Work instruction 1:
Reproduce word for word the passage from the essay on Piketty's use of literature, starting with "It was common" and going on through "uses Austen and Balzac.".

Measuring Literature: Digital Humanities, Behavioral Economics, and the Problem of Data in Thomas Piketty’s Capital in the Twenty-first Century

It was common in the enthusiastic reactions to the English translation of Thomas Piketty’s Capital in the Twenty-first Century to mention his use of literature. David Harvey thought Piketty “spiced up” his data about the history of income equality “with neat literary allusions to Jane Austen and Balzac.” Larry Summers notes that Capital is “littered with asides referencing Jane Austen and the works of Balzac.” Paul Krugman thrilled that Piketty’s book was “a work that melds grand historical sweep with painstaking data analysis,” asking, “When was the last time you heard an economist invoke Jane Austen and Balzac?” Stephen Marche argues that Piketty’s Capital could be “reasonably mistaken for a work of literary criticism” and imagined future economic historians using the “socialist realist novels” of 2008’s Great Recession in the same way that Piketty uses Austen and Balzac.

Given information:
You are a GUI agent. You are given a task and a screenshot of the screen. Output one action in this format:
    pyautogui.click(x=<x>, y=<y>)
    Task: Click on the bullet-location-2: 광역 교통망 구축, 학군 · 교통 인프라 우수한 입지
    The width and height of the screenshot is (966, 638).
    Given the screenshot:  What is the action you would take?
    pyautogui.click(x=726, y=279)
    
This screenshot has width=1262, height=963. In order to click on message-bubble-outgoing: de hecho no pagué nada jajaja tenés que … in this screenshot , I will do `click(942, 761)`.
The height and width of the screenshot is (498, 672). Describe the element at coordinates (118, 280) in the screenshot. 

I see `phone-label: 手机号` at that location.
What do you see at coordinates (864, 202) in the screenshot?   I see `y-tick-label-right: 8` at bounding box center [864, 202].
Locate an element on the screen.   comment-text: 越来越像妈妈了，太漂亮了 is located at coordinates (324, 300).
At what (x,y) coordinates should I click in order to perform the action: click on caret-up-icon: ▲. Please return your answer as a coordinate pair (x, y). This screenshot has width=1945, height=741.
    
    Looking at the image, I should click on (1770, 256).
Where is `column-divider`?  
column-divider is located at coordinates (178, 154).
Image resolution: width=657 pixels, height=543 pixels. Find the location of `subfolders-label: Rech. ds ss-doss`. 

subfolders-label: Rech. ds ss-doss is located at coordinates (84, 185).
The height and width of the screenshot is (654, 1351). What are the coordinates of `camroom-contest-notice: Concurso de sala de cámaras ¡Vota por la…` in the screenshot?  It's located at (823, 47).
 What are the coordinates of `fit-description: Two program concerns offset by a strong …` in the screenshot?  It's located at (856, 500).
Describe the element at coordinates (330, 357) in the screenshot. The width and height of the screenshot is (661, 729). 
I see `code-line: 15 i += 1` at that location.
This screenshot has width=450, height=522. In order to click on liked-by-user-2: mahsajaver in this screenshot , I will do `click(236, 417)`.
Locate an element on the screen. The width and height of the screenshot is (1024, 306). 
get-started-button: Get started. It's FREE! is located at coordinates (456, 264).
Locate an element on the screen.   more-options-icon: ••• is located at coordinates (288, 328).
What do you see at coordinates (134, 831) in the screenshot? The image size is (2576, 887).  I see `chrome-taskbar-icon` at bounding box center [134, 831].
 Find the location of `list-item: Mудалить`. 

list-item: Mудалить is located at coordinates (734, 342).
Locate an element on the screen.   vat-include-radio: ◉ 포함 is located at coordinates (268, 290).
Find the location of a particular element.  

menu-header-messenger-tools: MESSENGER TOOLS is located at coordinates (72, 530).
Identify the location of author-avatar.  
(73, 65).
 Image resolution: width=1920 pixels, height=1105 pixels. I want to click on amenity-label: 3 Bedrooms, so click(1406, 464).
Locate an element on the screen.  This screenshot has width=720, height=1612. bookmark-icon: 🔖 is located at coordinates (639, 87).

Work instruction 2:
Transcribe the rows exactly as they appear, starting with the first line of the rows and going on through the line with "coordinates (324, 300).". Include nothing else.

Exercise response 1:
It was common in the enthusiastic reactions to the English translation of Thomas Piketty’s Capital in the Twenty-first Century to mention his use of literature. David Harvey thought Piketty “spiced up” his data about the history of income equality “with neat literary allusions to Jane Austen and Balzac.” Larry Summers notes that Capital is “littered with asides referencing Jane Austen and the works of Balzac.” Paul Krugman thrilled that Piketty’s book was “a work that melds grand historical sweep with painstaking data analysis,” asking, “When was the last time you heard an economist invoke Jane Austen and Balzac?” Stephen Marche argues that Piketty’s Capital could be “reasonably mistaken for a work of literary criticism” and imagined future economic historians using the “socialist realist novels” of 2008’s Great Recession in the same way that Piketty uses Austen and Balzac.

Exercise response 2:
You are a GUI agent. You are given a task and a screenshot of the screen. Output one action in this format:
    pyautogui.click(x=<x>, y=<y>)
    Task: Click on the bullet-location-2: 광역 교통망 구축, 학군 · 교통 인프라 우수한 입지
    The width and height of the screenshot is (966, 638).
    Given the screenshot:  What is the action you would take?
    pyautogui.click(x=726, y=279)
    
This screenshot has width=1262, height=963. In order to click on message-bubble-outgoing: de hecho no pagué nada jajaja tenés que … in this screenshot , I will do `click(942, 761)`.
The height and width of the screenshot is (498, 672). Describe the element at coordinates (118, 280) in the screenshot. 

I see `phone-label: 手机号` at that location.
What do you see at coordinates (864, 202) in the screenshot?   I see `y-tick-label-right: 8` at bounding box center [864, 202].
Locate an element on the screen.   comment-text: 越来越像妈妈了，太漂亮了 is located at coordinates (324, 300).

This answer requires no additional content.